The circuit board 2 is mounted within a housing 4 and behind a reflector 5 of the lamp unit 3. A photocell 6 forming part of the control system is attached to the rear face of a lens 7 of the lamp unit 3.

Referring to Figure 1 the photocell 6, which in this example is a photoresistive element, forms with a resistor Rl part of a potential divider connected across a D.C.

supply, in this case the vehicle battery (12 volts). The junction of the photocell 6 and resistor R1 is connected to a first input of a comparator 8. A second input of the comparator 8 is connected to a further potential divider, constituted by a resistor VR1 and a resistor R2 connected in series across the D.C. supply, and arranged to provide a reference input level.

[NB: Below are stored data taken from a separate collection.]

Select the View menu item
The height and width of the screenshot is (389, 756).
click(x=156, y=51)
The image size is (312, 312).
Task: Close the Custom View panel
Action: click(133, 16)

The resistor VRl shown is a variable resistor but it may alternatively be a fixed resistor.

The comparator 8 is an operational amplifier, formed by an integrated circuit type 741, which acts as a Schmitt trigger. Thus (he comparator 8 provides a steady output voltage at a positive level when the voltage at the first input, derived from the photocell 6, is less than the reference input level, and a steady output voltage at a negative level when the voltage at the first input exceeds the reference input level. The variable resistor VRl is adjusted so that the reference input level balances the first input to the comparator 8 when the photocell 6 is illuminated by a light intensity at a predetermined threshold level.

A capacitor Cl is connected across the resistor Rl to remove from the first comparator input transient signals resulting from intermittent illumination of the photocell 6 by, for example, lightning flashes or alternating current fluorescent lighting.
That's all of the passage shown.